5. 2014 : Jatuh Motor
Sudah beberapa kali jatuh motor, tapi kali ini sedikit parah, menyebabkan bibir yang lebam dan bonyok berdarah-darah akibat mencium aspal tanpa pengendalian diri dan tanpa sempat menghindar. Celaka motor kali ini tepat di tanggal 16 Mei 2014, yang saya percaya merupakan harga yang saya tebus untuk sesuatu yang seharusnya terjadi tapi mati-matian saya hindari, tepat di tanggal itu.

Keterangan Foto : Obat Cina pemberian Om Elcid, tak diragukan lagi khasiatnya menyembuhkan bebonyokan.

6. 2014 : Rote!
Berkunjung ke Rote bersama Om Zadrakh Mengge dan Pendeta Iswardy Lay untuk keperluan uji coba tools 'Pelangi Meja' yang dirancang bersama di Perkumpulan PIKUL.
Keterangan foto : (Gulung-gulung di pasir) Pantai Nemberala, Pulau Rote.
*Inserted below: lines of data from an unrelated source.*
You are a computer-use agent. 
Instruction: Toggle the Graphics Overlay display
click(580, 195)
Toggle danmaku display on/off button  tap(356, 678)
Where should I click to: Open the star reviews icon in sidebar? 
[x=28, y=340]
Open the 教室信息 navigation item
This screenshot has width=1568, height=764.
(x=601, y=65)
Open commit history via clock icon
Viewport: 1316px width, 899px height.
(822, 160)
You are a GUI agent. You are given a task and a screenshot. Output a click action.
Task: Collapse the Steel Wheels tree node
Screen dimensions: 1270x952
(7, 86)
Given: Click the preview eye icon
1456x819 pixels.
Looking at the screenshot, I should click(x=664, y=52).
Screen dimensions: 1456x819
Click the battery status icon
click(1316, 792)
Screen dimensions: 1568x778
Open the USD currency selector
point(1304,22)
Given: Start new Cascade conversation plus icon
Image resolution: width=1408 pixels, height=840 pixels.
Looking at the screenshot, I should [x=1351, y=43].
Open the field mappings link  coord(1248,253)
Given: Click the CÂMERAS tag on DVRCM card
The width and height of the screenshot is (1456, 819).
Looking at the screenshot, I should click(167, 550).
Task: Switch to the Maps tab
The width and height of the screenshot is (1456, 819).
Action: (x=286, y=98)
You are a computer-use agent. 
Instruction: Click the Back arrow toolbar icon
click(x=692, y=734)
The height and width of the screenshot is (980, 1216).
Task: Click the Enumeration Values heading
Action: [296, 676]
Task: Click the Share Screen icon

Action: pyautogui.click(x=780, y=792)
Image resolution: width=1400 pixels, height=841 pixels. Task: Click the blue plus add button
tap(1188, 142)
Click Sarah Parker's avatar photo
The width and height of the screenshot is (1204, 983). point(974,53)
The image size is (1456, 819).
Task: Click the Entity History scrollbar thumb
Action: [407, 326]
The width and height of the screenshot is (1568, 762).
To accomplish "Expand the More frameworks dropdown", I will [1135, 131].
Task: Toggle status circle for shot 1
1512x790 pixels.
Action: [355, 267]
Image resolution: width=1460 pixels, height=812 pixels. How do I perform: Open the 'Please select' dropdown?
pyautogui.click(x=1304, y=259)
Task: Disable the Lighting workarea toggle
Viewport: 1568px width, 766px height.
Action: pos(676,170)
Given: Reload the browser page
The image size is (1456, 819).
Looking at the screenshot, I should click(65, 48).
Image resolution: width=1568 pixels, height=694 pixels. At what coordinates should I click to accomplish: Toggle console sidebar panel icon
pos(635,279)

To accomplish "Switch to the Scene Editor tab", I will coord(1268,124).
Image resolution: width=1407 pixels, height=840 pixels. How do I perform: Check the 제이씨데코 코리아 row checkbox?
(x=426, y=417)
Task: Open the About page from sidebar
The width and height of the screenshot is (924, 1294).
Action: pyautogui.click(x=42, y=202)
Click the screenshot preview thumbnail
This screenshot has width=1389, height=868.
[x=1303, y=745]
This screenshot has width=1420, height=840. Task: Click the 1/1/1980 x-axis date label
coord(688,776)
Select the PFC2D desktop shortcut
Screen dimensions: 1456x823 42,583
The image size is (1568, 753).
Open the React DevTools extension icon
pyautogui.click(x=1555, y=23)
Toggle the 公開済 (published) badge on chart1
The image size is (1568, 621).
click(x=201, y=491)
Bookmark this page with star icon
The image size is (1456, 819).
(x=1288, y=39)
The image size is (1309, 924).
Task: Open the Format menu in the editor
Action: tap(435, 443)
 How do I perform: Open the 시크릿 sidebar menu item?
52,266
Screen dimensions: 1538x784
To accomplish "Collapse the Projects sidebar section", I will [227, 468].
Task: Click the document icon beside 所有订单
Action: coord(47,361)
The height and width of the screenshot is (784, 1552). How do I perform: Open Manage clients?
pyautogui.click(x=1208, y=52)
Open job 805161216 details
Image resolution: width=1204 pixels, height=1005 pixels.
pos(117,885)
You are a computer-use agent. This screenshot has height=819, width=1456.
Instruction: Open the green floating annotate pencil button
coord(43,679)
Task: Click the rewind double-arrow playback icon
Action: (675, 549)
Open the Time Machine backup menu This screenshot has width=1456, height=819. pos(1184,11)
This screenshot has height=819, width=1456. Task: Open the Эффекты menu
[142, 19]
7. 2014 : Jadi Juri Lomba Masak Serba Ikan Provinsi NTT
Kesempatan unik yang masih membuat saya heran, jadi juri lomba masak serba ikan se Provinsi NTT.
 

Foto Oleh Panitia Lomba
Keterangan foto: Juli Lomba Masak Serba Ikan Provinsi NTT. Kiri ke kanan : Pak Sukana (Executive Chef Hotel On The Rock), Ibu Welma (Akademisi Universitas Kristen Artha Wacana Kupang Bagian Pengolahan Pangan Ikan), Saya, dan Pak Serdi (Executive Chef Hotel Sasando)

8. 2014 : Festival Ningkam Haumeni, Desa Nausus, Timor Tengah Selatan.
Bersama rombongan ka Agni, senang sekali diajak ikut ke festival budaya tahunan di Nausus, Mollo, TTS.
 

Keterangan Foto : Bonet, tarian daerah, cara kami menghangatkan tubuh dan hati.

9. 2014 : Surabaya dan Jakarta untuk memperjuangkan beasiswa Fulbright.
Setelah melamar sekitar 5 jenis beasiswa luar negeri, AMINEF-Fulbright mengundang saya untuk seleksi wawancara di Surabaya, dan dilanjutkan tes TOEFL IBT dan GRE di Jakarta.

Keterangan Foto : Tanda panah menuju kursi panas-dingin

10. 2014 : Boti, TTS
Mengunjungi kerajaan Boti (di Kabupaten Timor Tengah Selatan) yang menyimpan banyak rahasia.
Keterangan Foto : Benda-benda antik di dalam galeri Boti Dalam.

11. Sikka-Flores Timur-TTS-TTU : Evaluasi program SHAW
Saya belajar sangat banyak disini, bergabung dengan tim evaluasi profesional, mengevaluasi program SHAW/STBM di 4 kabupaten. Saya beruntung bisa mengambil bagian di dalam evaluasi ini.

Foto oleh HYF
Keterangan Foto : Di desa Nualunat, Kabupaten TTS

12. Dua Puluh Tiga Tahun

Foto oleh HYF
Keterangan Foto: Terkadang lupa, sampai pemilik tangan diatas mengingatkan bahwa usia saya saat ini Dua Puluh Tiga Tahun.

Kepada waktu, hidup, dan diatas semuanya, Pengatur waktu dan hidup itu sendiri, terima kasih, terima kasih banyak.